TASK TO CARRY OUT: Could you print the stretch of lines below from the one with "Task: Switch to the 作业信息 tab" through the one with "This screenshot has", exactly as they stand and without any pictures?

PROVIDED MATERIAL:
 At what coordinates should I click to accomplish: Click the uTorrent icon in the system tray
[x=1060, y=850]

* * *

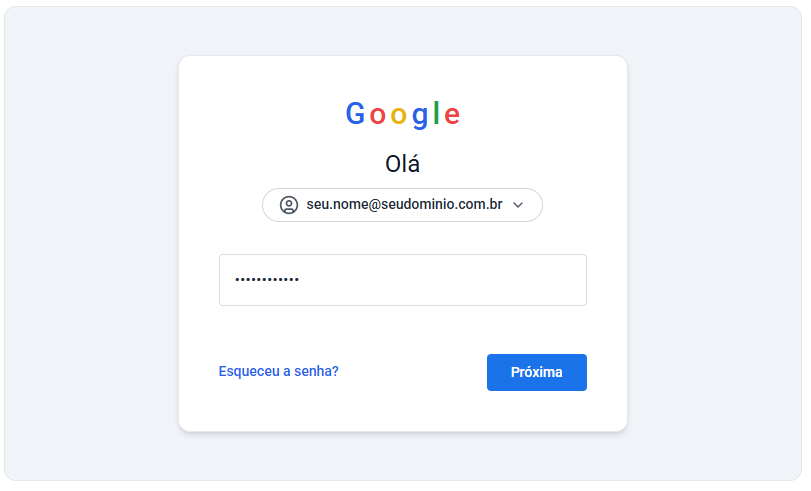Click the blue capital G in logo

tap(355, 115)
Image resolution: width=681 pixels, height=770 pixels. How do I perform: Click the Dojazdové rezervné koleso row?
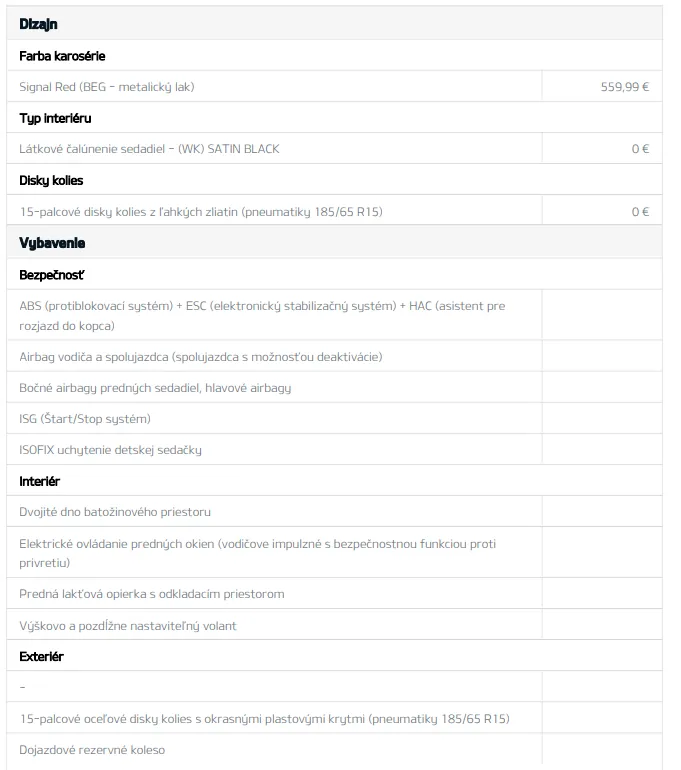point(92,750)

==

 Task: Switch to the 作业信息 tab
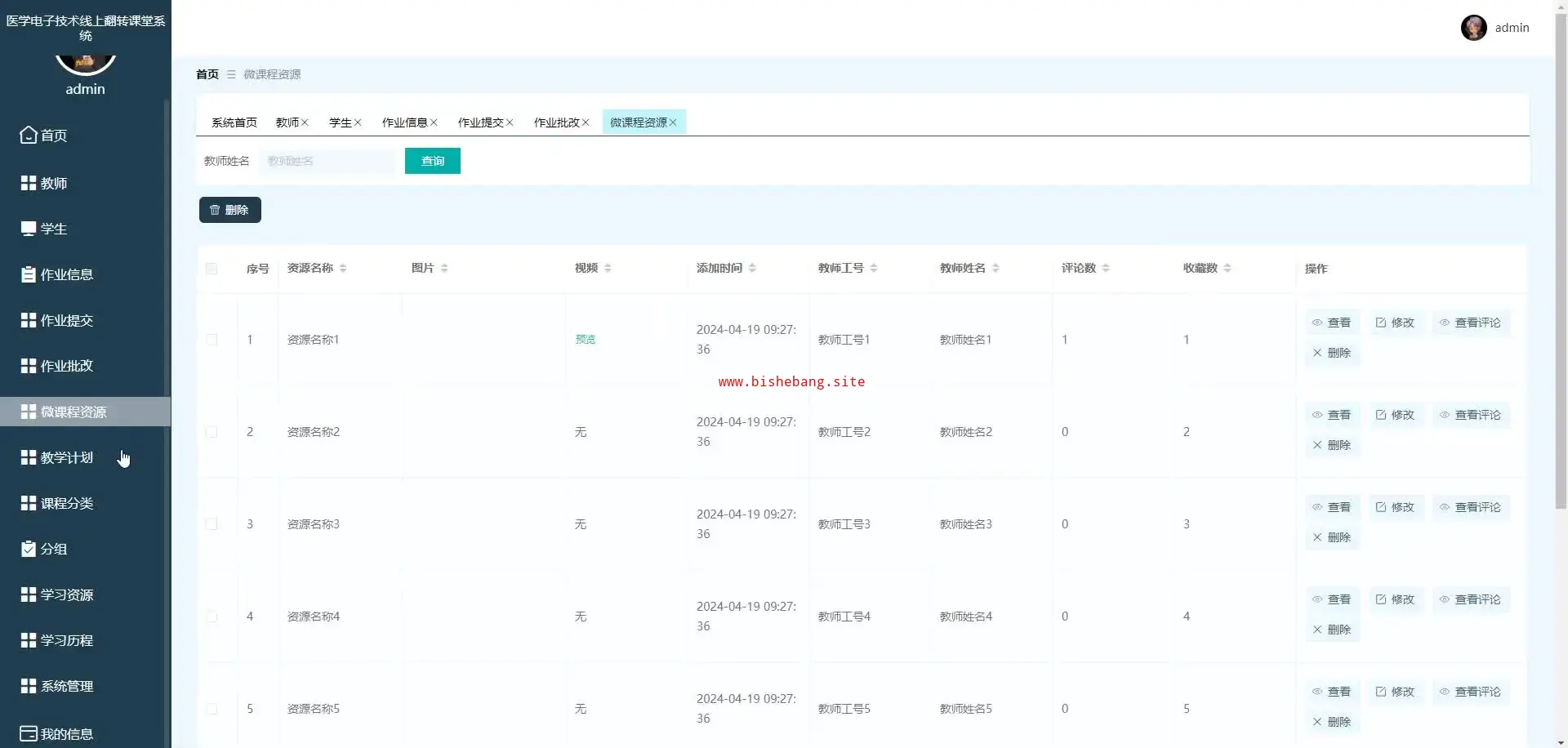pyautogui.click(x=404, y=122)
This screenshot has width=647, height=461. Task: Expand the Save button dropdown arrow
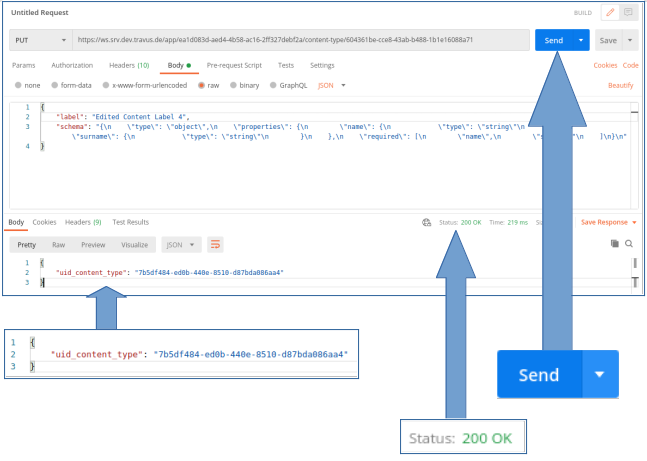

WRITTEN RESPONSE:
 Task: Switch to the 作业信息 tab
pyautogui.click(x=404, y=122)
This screenshot has width=647, height=461. Task: Expand the Save button dropdown arrow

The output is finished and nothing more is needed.